Search This Blog

Wednesday, July 24, 2013

The vision is bleak


How do I feel today? Like this computer. Hesitant and stretched =like I am on the rack of emotions. Like the world is sad. My raven friends are missing their baby alone. Sad at the madness in this world as they hand the military and our security to for profit blood letters whose only goal is to have the power to destroy. Who eat humanities fear. Death eaters -like in Harry Potter. The blind of heart, alive and well and functioning fine stealing our liberties



what they are being allowed to do is put humanity on the precipice of doom. Privatized contractors taking over HAARP and we will be held by them like in the book "The Hammer of Eden" way. only 'they' are able to take down continents with HAARP/.. How do I feel about that? I am taken to worry so much that I have to pray and ask for council. Council asks me ?will I listen this time? I don't know if I want to. "My own life is enough" "Give me a break" I beg. but I know Its in my face and I will always try to be Paul Revere -it is my nature. the NSA is a money laundering set up. that is what I see/. Drugs, Arms , feeling up the populous, picking the pockets of Uncle Sam.

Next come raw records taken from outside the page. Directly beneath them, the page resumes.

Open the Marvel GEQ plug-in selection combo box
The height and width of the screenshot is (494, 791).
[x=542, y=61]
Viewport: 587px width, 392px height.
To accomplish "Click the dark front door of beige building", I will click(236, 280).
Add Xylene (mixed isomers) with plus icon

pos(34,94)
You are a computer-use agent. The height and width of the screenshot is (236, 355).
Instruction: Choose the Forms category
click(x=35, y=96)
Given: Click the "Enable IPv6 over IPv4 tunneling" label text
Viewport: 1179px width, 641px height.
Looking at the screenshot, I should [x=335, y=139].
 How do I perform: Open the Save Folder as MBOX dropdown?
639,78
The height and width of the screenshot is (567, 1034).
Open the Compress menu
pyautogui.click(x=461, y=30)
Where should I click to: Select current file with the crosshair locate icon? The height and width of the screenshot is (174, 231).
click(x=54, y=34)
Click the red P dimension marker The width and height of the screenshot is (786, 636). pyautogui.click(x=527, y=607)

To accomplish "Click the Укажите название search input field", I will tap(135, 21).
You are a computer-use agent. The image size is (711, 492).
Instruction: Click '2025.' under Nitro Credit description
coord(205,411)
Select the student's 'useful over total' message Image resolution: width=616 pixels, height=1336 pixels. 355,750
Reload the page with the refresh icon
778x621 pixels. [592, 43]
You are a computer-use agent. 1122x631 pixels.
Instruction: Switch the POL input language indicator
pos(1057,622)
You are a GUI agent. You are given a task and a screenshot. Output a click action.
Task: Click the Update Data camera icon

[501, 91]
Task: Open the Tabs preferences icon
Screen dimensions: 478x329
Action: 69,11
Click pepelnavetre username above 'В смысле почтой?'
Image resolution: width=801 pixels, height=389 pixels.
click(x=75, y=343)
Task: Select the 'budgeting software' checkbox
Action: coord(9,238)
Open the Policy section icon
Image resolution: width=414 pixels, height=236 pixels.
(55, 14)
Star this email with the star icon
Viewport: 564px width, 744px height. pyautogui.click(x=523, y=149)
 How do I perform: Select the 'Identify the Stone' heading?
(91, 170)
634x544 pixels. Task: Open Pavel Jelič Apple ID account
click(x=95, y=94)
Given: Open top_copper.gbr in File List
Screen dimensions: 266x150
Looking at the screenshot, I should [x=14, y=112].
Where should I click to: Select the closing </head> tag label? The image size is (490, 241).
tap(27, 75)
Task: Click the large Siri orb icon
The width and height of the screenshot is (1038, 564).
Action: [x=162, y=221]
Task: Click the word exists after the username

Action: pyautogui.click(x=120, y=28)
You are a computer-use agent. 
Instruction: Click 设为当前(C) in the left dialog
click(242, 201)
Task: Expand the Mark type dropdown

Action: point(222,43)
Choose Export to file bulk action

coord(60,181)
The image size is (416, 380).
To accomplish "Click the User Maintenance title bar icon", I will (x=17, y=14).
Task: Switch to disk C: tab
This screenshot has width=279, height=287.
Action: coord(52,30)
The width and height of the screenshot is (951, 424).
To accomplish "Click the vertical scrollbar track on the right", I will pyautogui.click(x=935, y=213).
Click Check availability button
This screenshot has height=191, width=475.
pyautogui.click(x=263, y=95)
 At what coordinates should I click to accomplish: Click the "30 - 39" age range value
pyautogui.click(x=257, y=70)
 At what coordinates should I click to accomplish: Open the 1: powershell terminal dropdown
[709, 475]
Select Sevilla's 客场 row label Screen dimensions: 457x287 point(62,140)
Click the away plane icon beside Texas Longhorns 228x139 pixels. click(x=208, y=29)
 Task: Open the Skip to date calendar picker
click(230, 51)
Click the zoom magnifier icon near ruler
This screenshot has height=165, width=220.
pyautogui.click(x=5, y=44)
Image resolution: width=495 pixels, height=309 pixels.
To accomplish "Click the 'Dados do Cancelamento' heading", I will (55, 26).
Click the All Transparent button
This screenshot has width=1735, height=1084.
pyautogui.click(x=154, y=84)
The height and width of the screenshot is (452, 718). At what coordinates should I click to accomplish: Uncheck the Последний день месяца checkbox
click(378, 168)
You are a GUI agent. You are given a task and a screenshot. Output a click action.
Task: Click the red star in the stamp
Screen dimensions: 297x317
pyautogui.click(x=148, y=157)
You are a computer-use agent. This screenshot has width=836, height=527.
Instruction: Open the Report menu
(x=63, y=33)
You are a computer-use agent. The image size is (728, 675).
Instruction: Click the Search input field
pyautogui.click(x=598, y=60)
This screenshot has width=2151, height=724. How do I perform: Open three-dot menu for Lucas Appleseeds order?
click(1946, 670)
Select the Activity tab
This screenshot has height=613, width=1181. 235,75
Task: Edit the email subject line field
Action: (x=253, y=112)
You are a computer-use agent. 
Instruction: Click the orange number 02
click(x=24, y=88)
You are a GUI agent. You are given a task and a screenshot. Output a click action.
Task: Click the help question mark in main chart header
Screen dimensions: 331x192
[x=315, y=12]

They (meaning the heads, not necessarily the imps) are destroying what makes the myth and the potential of this country great. We are at the crossroads. They want to be the hand of God... but they follow something that fell from God and has no light of its own so it sucks on humanities emotions. I can only think to call their master who by any other name is the devil itself/. They will likely set loose a virus or poison or something that will kill various species including humans, if they are allowed their secrecy. DARPA (barf all over DARPA please!) That is what I see in the fog today.